____ Excerpt provided

I am beginning to get more and more people writing me asking for help. At first I thought this would get to be too much in terms of being able to help, but experience has shown me that the best course of action is to write back a general response and then see what happens.
If I hear from them again I will try and set up something so we can talk. Sometimes people just need some encouragement, other times they want to talk about engaging me to learn about what I did to maneuver through the legal system to get the result of recovering my child (and thier recovering me.) When they engage me at that level, I talk to them about general things I know work, sharing court documents and pleadings to give them ideas and the best types types of attorneys and therapists who can best help them directly. Sometimes there are answers and referrals, sometimes there are other things that must be done to held incompetence accountable.
But here’s the thing. Most of the time I never get past the first e-mail. And if I do get past the first one, the next steep drop off is after the second. I started asking myself why and the best answer I can come up with is that people can be so overcome with panic and emotion they simply can’t focus long enough to do something coherent that could change the situation. Or, if I give them advice they decide that even though what they’ve been doing has not worked that what I am saying is crazy or useless. I have had a couple of people actually get very hostile.
I don’t get all that bent out of shape by any of it anymore—it’s obvious it is coming from what can feel like intolerable amounts of pain. It comes across to me as though they are oftentimes drowning. I am not a trained lifeguard but the first aid training I have had has taught me to stay as calm as possible in a stable place to offer a life preserver. Otherwise, I will get pulled in and then it’s game over for everyone. And none of us can help someone who won’t grab the preserver and hold on so they can be pulled to shore.
What I want to offer anyone reading this is to understand the realities of your situation.
The first is that your kids need you. And just like I am with trying to get and remain stable, you have to get yourself stable. Your kids are emotionally and spiritually drowning. They are not adults so they have less capacity than we do for consciously choosing to grab hold of the life preserver. They are looking to you. If you don’t get a hold of yourself you can’t help them.

________
____ Given information

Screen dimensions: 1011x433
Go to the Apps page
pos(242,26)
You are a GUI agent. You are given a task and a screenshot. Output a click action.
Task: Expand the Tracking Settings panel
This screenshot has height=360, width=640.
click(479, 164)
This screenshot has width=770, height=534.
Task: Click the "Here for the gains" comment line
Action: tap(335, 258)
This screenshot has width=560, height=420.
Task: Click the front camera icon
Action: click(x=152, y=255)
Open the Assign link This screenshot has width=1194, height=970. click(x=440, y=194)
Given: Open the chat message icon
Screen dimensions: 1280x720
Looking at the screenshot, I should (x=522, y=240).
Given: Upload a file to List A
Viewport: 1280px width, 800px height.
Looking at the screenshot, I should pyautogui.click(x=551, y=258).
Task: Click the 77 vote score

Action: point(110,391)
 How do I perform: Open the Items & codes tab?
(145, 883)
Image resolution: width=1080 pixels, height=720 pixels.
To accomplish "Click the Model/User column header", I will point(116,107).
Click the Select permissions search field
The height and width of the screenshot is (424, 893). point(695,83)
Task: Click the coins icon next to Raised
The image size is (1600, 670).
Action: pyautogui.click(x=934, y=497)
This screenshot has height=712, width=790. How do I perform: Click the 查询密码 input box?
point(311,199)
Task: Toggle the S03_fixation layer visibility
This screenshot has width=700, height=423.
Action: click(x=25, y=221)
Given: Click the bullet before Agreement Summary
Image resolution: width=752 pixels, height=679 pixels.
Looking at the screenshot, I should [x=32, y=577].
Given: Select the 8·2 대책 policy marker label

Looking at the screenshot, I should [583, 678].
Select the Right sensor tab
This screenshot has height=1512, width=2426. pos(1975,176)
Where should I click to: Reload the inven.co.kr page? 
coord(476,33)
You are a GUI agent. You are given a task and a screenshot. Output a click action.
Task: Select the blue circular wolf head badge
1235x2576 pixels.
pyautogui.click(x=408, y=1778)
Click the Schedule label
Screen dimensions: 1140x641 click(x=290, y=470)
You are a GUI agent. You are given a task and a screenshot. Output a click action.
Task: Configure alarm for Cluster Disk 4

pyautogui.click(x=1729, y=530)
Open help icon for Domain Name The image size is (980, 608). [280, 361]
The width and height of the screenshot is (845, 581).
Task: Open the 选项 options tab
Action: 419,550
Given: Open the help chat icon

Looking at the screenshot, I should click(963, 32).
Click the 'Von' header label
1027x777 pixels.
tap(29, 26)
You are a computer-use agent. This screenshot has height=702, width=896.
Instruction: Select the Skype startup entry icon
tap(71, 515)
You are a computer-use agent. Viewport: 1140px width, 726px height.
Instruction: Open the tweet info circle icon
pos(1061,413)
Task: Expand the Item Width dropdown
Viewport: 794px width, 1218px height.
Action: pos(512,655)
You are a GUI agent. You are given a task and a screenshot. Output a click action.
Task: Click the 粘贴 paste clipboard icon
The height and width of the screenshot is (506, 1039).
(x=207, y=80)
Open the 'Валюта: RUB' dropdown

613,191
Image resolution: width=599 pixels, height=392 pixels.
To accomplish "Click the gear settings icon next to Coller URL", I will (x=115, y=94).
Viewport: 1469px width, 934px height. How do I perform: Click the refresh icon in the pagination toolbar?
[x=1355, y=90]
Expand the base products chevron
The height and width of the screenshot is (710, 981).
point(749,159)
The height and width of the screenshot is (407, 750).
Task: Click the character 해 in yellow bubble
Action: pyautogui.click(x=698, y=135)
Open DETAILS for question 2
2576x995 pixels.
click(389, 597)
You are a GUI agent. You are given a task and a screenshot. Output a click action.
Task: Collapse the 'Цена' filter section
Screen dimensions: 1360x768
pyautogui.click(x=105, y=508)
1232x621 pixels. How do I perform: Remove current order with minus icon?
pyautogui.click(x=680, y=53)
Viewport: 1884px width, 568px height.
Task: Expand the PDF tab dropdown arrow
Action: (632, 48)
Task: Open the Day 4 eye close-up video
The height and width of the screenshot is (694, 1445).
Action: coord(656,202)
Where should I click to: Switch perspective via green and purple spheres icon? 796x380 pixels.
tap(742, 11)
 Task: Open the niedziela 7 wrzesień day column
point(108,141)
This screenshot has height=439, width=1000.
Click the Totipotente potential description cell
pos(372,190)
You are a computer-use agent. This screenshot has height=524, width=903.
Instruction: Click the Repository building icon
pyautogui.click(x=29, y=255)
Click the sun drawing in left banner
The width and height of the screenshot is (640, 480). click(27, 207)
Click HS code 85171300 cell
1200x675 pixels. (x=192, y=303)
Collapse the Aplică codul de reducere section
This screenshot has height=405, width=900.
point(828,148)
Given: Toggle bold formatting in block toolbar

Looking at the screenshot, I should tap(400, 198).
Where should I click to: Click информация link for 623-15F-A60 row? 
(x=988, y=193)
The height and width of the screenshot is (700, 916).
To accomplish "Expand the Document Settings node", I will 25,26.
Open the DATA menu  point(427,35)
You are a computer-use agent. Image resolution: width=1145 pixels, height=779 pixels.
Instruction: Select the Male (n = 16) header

________

What this exercise asks:
1. In the text about answering parents who write for help, update the part starting at "But here’s the" and ending at "get very hostile.", replacing "panic" with "fear".
2. Translate this sentence from the text about answering parents who write for help into Spanish: "If you don’t get a hold of yourself you can’t help them."

Answer set:
1.
But here’s the thing. Most of the time I never get past the first e-mail. And if I do get past the first one, the next steep drop off is after the second. I started asking myself why and the best answer I can come up with is that people can be so overcome with fear and emotion they simply can’t focus long enough to do something coherent that could change the situation. Or, if I give them advice they decide that even though what they’ve been doing has not worked that what I am saying is crazy or useless. I have had a couple of people actually get very hostile.

2. Si no te controlas, no puedes ayudarlos.